Johan Rantzau (12 November 1492 - 12 December 1565) was a German-Danish field marshal and statesman known for his role in the Count's Feud. His military leadership ensured the succession of Christian III to the throne, which brought about the Reformation in Denmark.

==Biography==
Rantzau was born at Schloss Breitenburg at Steinburg near Itzehoe in Schleswig-Holstein. He was born into nobility as the son of Henrik Breidesen Rantzau (1434–1497) and Ollegaard Ditlevsdatter von Buchwald (1458–1538). His family had come into the service of the Danish king after the union between Denmark and the duchies of Schleswig and Holstein, but he was loyal to the rulers of the latter. From his early years he sought a military career and was educated an officer and a mercenary (landsknecht), but at the same time he also acted as an important political advisor of the duke.

When King Christian II of Denmark was overthrown in 1523 by King Frederick I, Rantzau led Frederick's army of conquest. He became a member of the Danish Privy Council as well as governor of the duchies and was the most important of the king's non-Danish advisors. At the same time he emerged a squire of Holstein, making the manor house Schloss Breitenburg his entailed estate. Among his military missions was his fight against the Scanian peasant rebellion (Bondeoprør) of 1525 that was bloodily crushed. During these years he also became a devout Protestant, working together with his Danish colleagues on advancing the Lutheran cause.

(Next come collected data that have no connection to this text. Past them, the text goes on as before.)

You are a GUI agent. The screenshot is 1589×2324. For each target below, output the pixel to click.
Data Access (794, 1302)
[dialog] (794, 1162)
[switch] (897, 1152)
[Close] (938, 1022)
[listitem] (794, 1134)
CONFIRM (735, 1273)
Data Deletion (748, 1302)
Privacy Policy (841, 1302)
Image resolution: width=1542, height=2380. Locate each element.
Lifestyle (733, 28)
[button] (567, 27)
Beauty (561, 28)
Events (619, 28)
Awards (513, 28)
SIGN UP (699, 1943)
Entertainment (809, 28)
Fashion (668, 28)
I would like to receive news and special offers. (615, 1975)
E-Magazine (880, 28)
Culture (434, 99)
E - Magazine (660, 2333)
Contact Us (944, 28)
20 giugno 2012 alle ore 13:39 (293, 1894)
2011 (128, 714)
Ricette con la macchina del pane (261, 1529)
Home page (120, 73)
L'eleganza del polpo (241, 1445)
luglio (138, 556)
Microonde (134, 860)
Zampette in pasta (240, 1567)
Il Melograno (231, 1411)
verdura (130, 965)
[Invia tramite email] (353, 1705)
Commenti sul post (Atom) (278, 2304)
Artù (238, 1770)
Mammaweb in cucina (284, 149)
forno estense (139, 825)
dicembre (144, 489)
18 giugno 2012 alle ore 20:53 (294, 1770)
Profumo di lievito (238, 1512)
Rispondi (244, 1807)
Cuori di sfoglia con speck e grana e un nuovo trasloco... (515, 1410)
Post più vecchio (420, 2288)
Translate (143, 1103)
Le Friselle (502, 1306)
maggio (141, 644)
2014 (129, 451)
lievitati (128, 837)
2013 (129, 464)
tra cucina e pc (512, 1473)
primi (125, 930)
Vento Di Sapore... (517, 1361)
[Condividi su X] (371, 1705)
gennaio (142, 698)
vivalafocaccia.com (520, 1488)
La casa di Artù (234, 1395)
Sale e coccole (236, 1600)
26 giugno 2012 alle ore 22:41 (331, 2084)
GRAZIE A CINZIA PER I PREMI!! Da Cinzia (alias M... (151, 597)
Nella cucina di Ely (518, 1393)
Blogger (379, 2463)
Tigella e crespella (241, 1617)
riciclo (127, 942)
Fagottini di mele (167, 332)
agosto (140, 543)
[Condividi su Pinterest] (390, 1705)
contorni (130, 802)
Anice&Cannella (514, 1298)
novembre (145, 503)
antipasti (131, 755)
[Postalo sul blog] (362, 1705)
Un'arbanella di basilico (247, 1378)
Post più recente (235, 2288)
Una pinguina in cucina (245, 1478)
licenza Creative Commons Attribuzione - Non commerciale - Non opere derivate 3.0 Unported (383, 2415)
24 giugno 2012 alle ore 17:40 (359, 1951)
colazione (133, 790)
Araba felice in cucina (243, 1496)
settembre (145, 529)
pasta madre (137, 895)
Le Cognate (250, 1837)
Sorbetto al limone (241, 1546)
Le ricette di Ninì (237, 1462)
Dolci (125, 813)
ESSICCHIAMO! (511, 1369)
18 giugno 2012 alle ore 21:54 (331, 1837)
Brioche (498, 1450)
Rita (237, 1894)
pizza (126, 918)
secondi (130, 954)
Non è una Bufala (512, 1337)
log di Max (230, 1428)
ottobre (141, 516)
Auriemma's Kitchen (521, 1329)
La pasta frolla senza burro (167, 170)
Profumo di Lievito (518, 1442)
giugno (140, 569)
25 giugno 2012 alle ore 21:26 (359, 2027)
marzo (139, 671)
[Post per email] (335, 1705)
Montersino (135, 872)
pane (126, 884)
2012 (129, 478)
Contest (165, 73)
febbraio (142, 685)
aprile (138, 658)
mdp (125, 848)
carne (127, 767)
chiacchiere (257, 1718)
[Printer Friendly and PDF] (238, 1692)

Rantzau became especially notable due to his participation in the Count's Feud from 1534–1536. Together with the Holstein nobility, he supported Christian III in spite of the latter's desperate situation. An attempt at conquering Funen in 1534 ended in a defeat and a humiliating retreat, but in the same year Rantzau crushed Skipper Clement's peasant rebellion in Jutland and secured the peninsula for the king. The next year, he successfully conquered Funen, defeating Count Christopher of Oldenburg’s army at the Battle of Øksnebjerg (Slaget ved Øksnebjerg) and finally leading the siege of Copenhagen that ended with the triumph of Christian III.

After the war, Rantzau continued being the king’s general and advisor, but he was pushed into the background in Denmark while concentrating on Holstein affairs. In 1545 he resigned as the governor of Schleswig and Holstein in protest against the threefold division of the duchies between King Christian III and his brothers John the Elder and Adolf the year before. However, he went back into the active service of King Frederick II of Denmark during the summer of 1559 as the leader of the conquest of Dithmarschen, known as the Last Feud. Peace was concluded at Lohe on 20 June 1559.

==Personal life==
In 1525, Johan Rantzau was married to Anna Walstrop (ca. 1505-1582). He died during 1565 at Itzehoe. Rantzau's son Heinrich Rantzau (1526–1598) was an outstanding Holstein cattle lord, governor, and squire of cultural and literary interests. Heinrich's biography of his father is the main source of the latter's life. He was the great-grandfather of Danish military leader and Marshal of France Josias von Rantzau (1609–1650).

==Literature==
- Dansk Biografisk Leksikon, vol.11, Copenh. 1982.
- Politikens Danmarkshistorie, vol 5, by Johan Hvidtfeldt. Copenh. 1963.
- Politikens Danmarkshistorie, vol 6, by Svend Cedergreen Bech, Copenh. 1963.